I’ll give you now a more precise formula, because this is very important.
It was the Vedic Rishis who discovered that you cannot achieve all this unless you perfect your capacities, all your capacities. It is a total sacrifice that you make of all your capacities.
What are those capacities? Basically, there are three kinds.
There is first a capacity of knowledge, and there are faculties of knowledge like buddhi, medha, dhi, mati, so many terms you find in the Veda to describe various gradations of this power of knowledge. You must develop all these powers. You will find in the Veda therefore many verses which are given to the understanding of various powers of knowledge and how they can be developed. Medhavinam kuru, “make me full of medha” that is one of the great verses of the Veda. Two days ago I spoke of Gayatri, where dhi is supposed to be united with the sunlight so that our intellect is directed by the Supreme Light. So there is first powers of knowledge, realities of the powers of knowledge which are described. When you read the Vedas, you feel amazed by the amount of psychological knowledge contained in them. Today we are very proud of our modern psychology, but compared to the Veda it is the a–b–c. Profound psychology is given in the Veda, varieties of capacities are described, and how they can be developed. It is not only a question of the faculties, but of how they can be developed, that is a great discovery.
The second capacity is that of will and action. Everyone has got some rudimentary will, which is normally expressed in the form of desire; everyone is active in a certain way. The most normal movement of action is restlessness; all of us have some kind of restlessness. You must have seen that when you have nothing to do you loiter about, you go someplace and you just do nothing, but many things happen out of doing nothing! You just watch somebody from your balcony, and suddenly some action proceeds out of it. It was not your intention, but on the spur of the moment some activity starts. This is restlessness.
And then there is instinct, –– restlessness is not instinct. Instinct is a deliberate movement of action which goes towards an object, it has a purpose. Every instinctive movement has a purpose, while restlessness has none. When I am hungry, automatically I look for food, nobody needs to teach me this; I neglect everything else and I look for food, it’s a very purposeful, directed activity, it goes straight towards its end, the acquisition of food. I strive for food, I discover it, and I gulp it. This is instinct; it is a second way in which we are active.

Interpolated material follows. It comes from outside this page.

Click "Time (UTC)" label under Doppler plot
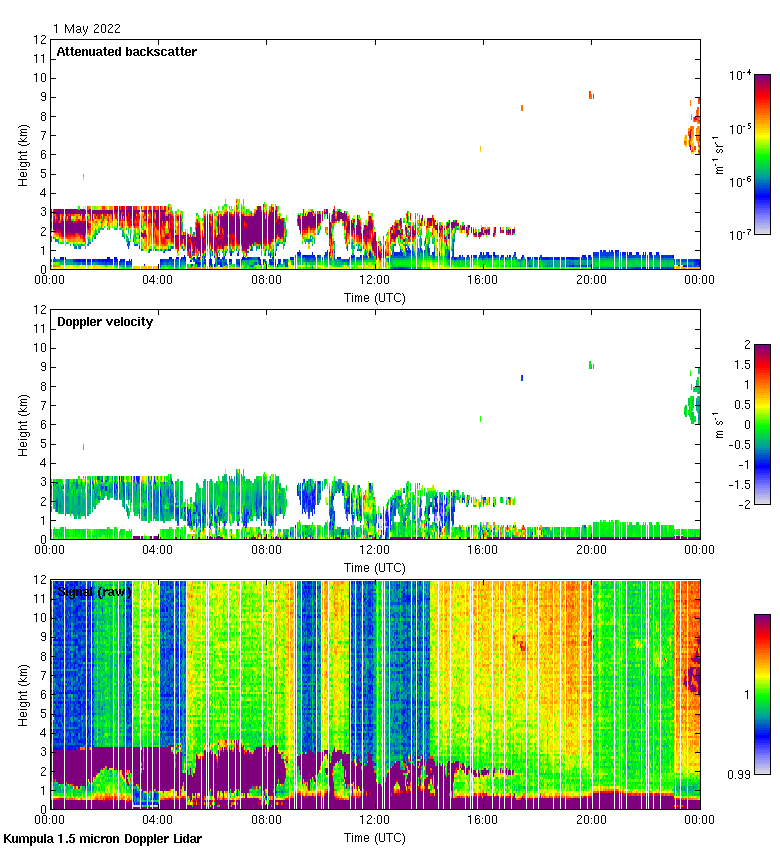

The third is desire, which is different from instinct. Instinct is spontaneous, it happens automatically; desire may rise out of instinct, but it is itself learned: I begin to desire because of certain experiences. I may desire to get the highest marks in an examination, because I have found that everyone praises the one who comes in first. Desire is the result of an experience of which you begin to enjoy the fruit. You don’t necessarily need it, but you like it. Instincts are needed, they impose themselves, they are imperative, but the objects of desire are not needed absolutely. You find them, you develop them, and they become so powerful that you must have them. So desire is also a motivator of action.
And then there is egoism. In Sanskrit it is called ahambhava. You do an action, not because you desire, but because you can affirm yourself, assert yourself. In a debate you have expressed a view, and then you say, “It is my view.” You have said something, and you become addicted to it because you have said it, you hold on to your view, and afterwards you’ll do anything to vindicate it. You’ll fight for it. Egoism is another means of action.
And then there is will, the fifth force of action. In desire, there is a movement to grasp from the outside world what you do not possess; in will, you express what you already possess. Will is a power and arises out of power, capacity, while desire arises out of incapacity.
Now all of these were studied by the Vedic Rishis, and they found that all have to be developed in such a way that restlessness stops, instinct is transformed, desire is abolished and egoism is annulled, until you arrive at the Supreme Will, until the Supreme Will, which is irresistible, which is most victorious, manifests itself through you.
The third capacity is that of feeling. The Veda describes various kinds of emotions. You might say that the whole Veda is a science of knowledge, a science of action, and a science of emotions. And the highest emotion they discovered was that of unrestricted joy and unrestricted self–giving: surrender. This was the discovery. The highest is surrender. Nama uktim vedema. This word namah means surrender. Salutations, bowing down, offering, this is namah. To arrive at the condition of namah was the highest achievement that they discovered. If you have this condition of namah in your consciousness, if you can always say spontaneously “namah, namah, namah”, then there is nothing that you cannot achieve, –– Nothing. All is contained in namah. The moment you say “namah” truly, all will be available.